URL: http://ieeexplore.ieee.org/stamp/stamp.jsp?tp=&arnumber=5467323&isn...

Abstract: Connection-then-credits (CTC) is a novel end-to-end flow control
protocol to handle message-dependent deadlocks in best-effort networks-on-chip
(NoC) for embedded multicore systems-on-chip (SoCs). CTC is based on the
classic end-to-end credit-based flow control protocol but differs from it
because it uses a network interface microarchitecture where a single credit
counter and a single input data queue are shared among all possible
communications. This architectural simplification reduces the area occupation
of the network interfaces and increases their design reuse; for instance, the
same network interface can be used to connect a core independently of the
number of incoming and outgoing communications. CTC, however, requires a
handshake preamble to initialize the credit counter in the sender network
interface based on the buffering capacity of the receiver network interface.
While this necessarily introduces a latency overhead in the transfer of a
message, simulation-based experimental results show that the penalty in
performance is limited when large messages need to be transferred, thus, making
CTC a valid solution for particular classes of applications such as video
stream processing.


Kohler, A.; Schley, G.; Radetzki, M., "Fault Tolerant Network on Chip
Switching With Graceful Performance Degradation"

URL: http://ieeexplore.ieee.org/stamp/stamp.jsp?tp=&arnumber=5467330&isn...

Abstract: The structural redundancy inherent to on-chip interconnection
networks [networks on chip (NoC)] can be exploited by adaptive routing
algorithms in order to provide connectivity even if network components are out
of service due to faults, which will appear at an increasing rate with future
chip technology nodes. This paper is based on a new, fine-grained functional
fault model and a corresponding distributed fault diagnosis method that
facilitate determining the fault status of individual NoC switches and their
adjacent communication links. Whereas previous work on network fault-tolerance
assume switches to be either available or fully out of service, we present a
novel adaptive routing algorithm that employs the remaining functionality of
partly defective switches. Using diagnostic information, transient faults are
handled with a retransmission scheme that avoids the latency penalty of
end-to-end repeat requests. Thereby, graceful degradation of NoC communication
performance can be achieved even under high failure rates.


Tran, A. T.; Truong, D. N.; Baas, B., "A Reconfigurable Source-Synchronous
On-Chip Network for GALS Many-Core Platforms"

URL: http://ieeexplore.ieee.org/stamp/stamp.jsp?tp=&arnumber=5467331&isn...

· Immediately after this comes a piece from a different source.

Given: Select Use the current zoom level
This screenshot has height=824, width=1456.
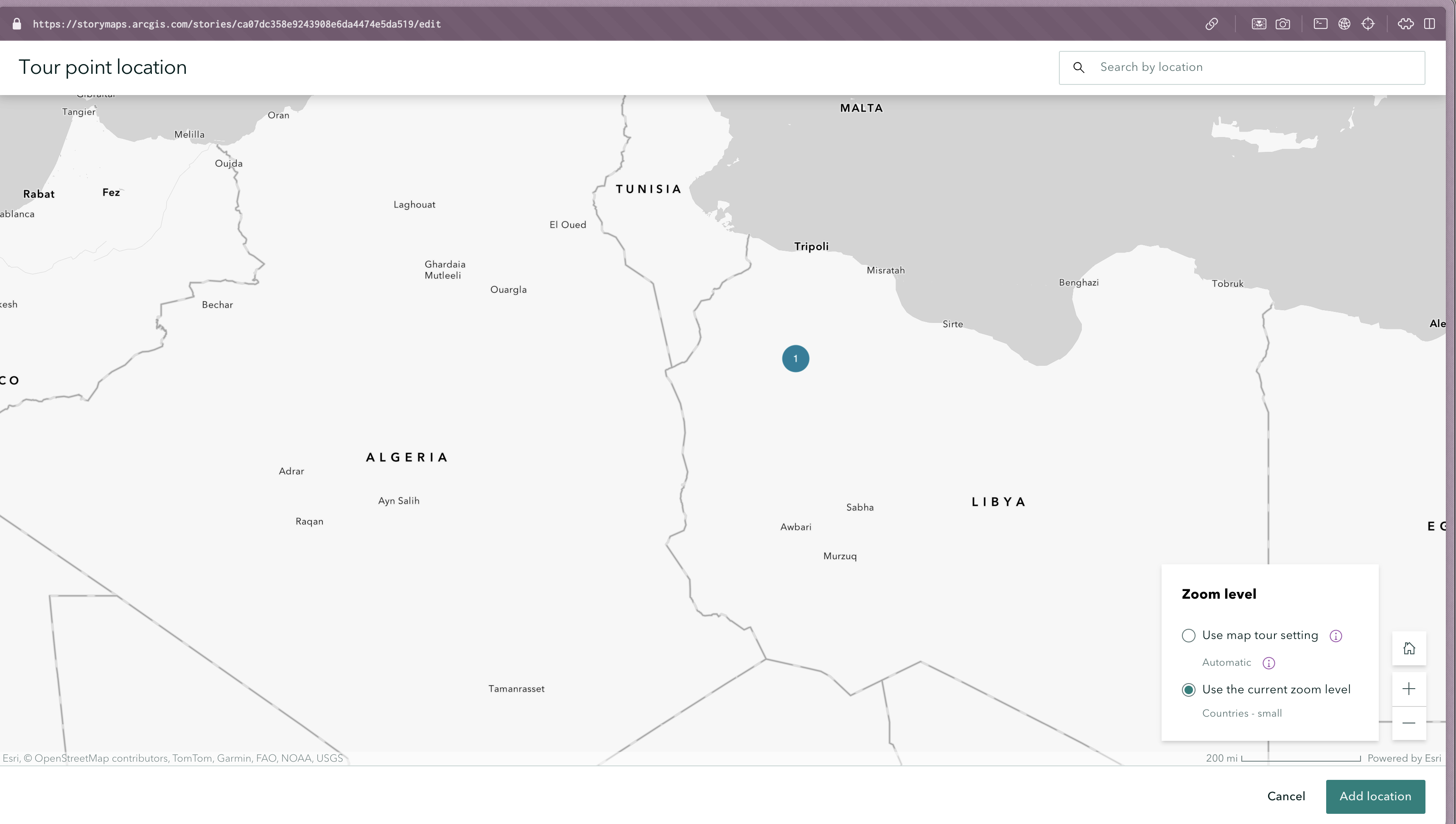Looking at the screenshot, I should tap(1188, 690).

Abstract: This paper presents a globally-asynchronous locally-synchronous
(GALS)-compatible circuit-switched on-chip network that is well suited for use
in many-core platforms targeting streaming digital signal processing and
embedded applications which typically have a high degree of task-level
parallelism among computational kernels. Inter-processor communication is
achieved through a simple yet effective reconfigurable source-synchronous
network. Interconnect paths between processors can sustain a peak throughput of
one word per cycle. A theoretical model is developed for analyzing the
performance of the network. A 65 nm complementary metal-oxide-semiconductor
GALS chip utilizing this network was fabricated which contains 164 programmable
processors, three accelerators and three shared memory modules. For evaluating
the efficiency of this platform, a complete 802.11a wireless local area network
baseband receiver was implemented. It has a real-time throughput of 54 Mb/s
with all processors running at 594 MHz and 0.95-V, and consumes an average of
174.8 mW with 12.2 mW (or 7.0%) dissipated by its interconnect links and
switches. With the chip's dual supply voltages set at 0.95-V and 0.75-V, and
individual processors' oscillators operating at workload-based optimal
frequencies, the receiver consumes 123.2 mW, which is a 29.5% reduction in
power. Measured power consumption values from the chip are within 2-5% of the
estimated values.

Regular Issue Papers
==============

Embedded Systems

Ferrandi, F.; Lanzi, P. L.; Pilato, C.; Sciuto, D.; Tumeo, A., "Ant Colony
Heuristic for Mapping and Scheduling Tasks and Communications on Heterogeneous Embedded Systems"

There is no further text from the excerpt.